Symmetries and Conserved Quantities along Geodesics

Steve Trettel

June 20, 2024 |

This is a short note just to recall the calculation of an often useful fact in computing geodesics. First, some notation: let $(M,g)$ be a Riemannian / Lorentzian manifold, with a one-parameter group of isometries $u\mapsto(\Phi_u\colon M\to M)$. The derivative of this 1 parameter family determines a vector field $K(p)=\frac{d}{du}\big|_{u=0}\Phi_u(p)$, known as the Killing Field corresponding to these isometries. These fields provide a direct link between the symmetries of $M$ and conserved quantities¹ along its geodesics. Precisely,

(Killing Fields, Geodesics, and Conserved Quantities)

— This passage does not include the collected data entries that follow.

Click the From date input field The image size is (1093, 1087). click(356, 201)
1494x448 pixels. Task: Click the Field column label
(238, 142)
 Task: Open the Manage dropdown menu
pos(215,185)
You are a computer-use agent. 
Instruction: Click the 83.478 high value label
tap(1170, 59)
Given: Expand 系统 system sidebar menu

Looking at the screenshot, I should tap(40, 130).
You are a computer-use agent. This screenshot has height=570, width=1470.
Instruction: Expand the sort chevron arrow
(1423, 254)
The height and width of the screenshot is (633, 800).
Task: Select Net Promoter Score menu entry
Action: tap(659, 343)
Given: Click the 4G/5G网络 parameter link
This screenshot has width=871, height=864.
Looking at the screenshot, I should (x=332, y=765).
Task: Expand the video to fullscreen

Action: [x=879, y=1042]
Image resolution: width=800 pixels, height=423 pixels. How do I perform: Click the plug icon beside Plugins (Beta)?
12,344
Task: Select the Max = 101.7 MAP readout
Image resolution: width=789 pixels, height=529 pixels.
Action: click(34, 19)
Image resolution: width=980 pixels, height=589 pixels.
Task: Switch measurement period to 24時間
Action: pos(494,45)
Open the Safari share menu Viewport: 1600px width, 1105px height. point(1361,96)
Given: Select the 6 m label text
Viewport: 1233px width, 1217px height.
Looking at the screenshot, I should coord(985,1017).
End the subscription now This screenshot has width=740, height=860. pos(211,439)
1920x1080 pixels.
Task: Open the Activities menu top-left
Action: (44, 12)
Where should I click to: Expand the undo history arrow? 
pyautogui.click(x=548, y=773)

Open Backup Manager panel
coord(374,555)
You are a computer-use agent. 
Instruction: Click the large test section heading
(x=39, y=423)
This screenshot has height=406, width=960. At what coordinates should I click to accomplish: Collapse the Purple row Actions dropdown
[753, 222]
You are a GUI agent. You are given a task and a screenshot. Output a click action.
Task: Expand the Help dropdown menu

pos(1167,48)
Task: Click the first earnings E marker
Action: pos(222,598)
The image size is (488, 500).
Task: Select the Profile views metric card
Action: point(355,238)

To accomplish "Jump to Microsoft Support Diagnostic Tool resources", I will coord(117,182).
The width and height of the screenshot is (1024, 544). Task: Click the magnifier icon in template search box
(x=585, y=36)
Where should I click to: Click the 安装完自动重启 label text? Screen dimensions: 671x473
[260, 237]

Let $K$ be a killing field of $(M,g)$ and $\gamma$ a geodesic. Then the projection of $K$ onto the geodesic is a conserved:

$$g(\dot{\gamma},K)=\mathrm{Const}$$

To show this is constant, we wish to show the derivative with respect to the geodesic parameter $t$ vanishes. Differentiating via the product rule,

$$ \frac{d}{dt}g(\dot{\gamma},K)=g\left(\frac{D}{dt}\dot{\gamma},K\right)+g\left(\dot{\gamma},\frac{D}{dt}K\right) $$

Where $D/dt$ is covariant differentiation pulled back to the real line. As $\gamma$ is a geodesic, $\frac{D}{dt}\dot{\gamma}=0$ by definition. And, as $\frac{D}{dt}$ coincides with $\nabla_{\dot{\gamma}}$ for vector fields along a curve which are induced by smooth vector fields on $M$, this becomes $ \frac{d}{dt}g(\dot{\gamma},K)= 0+g(\dot{\gamma},\nabla_{\dot{\gamma}}K) $. Thus, it suffices to show

$$g\left(\dot{\gamma},\nabla_{\dot{\gamma}}K\right)=0$$

Here’s the big picture. The Lie derivative of the metric along a killing field is zero (we prove this in an appendix below):

$$\mathcal{L}_K g \equiv 0$$

This directly implies via a calculation (which we also do in an appendix below) that if $X,Y$ are arbitrary vector fields on $M$ and $K$ is a killing field,

$$g\left(\nabla_X K,Y\right)+g\left(X,\nabla_Y K\right)=0$$

Now set² $X=Y=\dot{\gamma}$ and use the symmetry of the metric tensor:

$$0=g\left(\nabla_\dot{\gamma}K,\dot{\gamma}\right)+g\left(\dot{\gamma},\nabla\dot{\gamma}K\right)=2g(\dot{\gamma},\nabla_{\dot{\gamma}}K)$$

That’s it! $g(\dot{\gamma},\nabla_{\dot{\gamma}}K)$ vanishes, and so $g(\dot{\gamma},K)$ is constant along geodesics as claimed.

Appendix: Lie Derivative of the Metric

Here we prove the fact that underlies our whole calculation:

Let $(M,g)$ be a Riemannian manifold and $K$ a killing field on $M$. Then the Lie derivative of $g$ vanishes along $K$:

$$\mathcal{L}_Kg=0$$

The intution for this result is clear from the definitions involved:

The Lie derivative of an object measures how it changes when flowing along a vector field
Flowing along a Killing Field generates a 1-parameter group of isometries
Isometries do not change the metric
Thus, you should expect to notice no changes in the metric tensor, the Lie derivative should be zero.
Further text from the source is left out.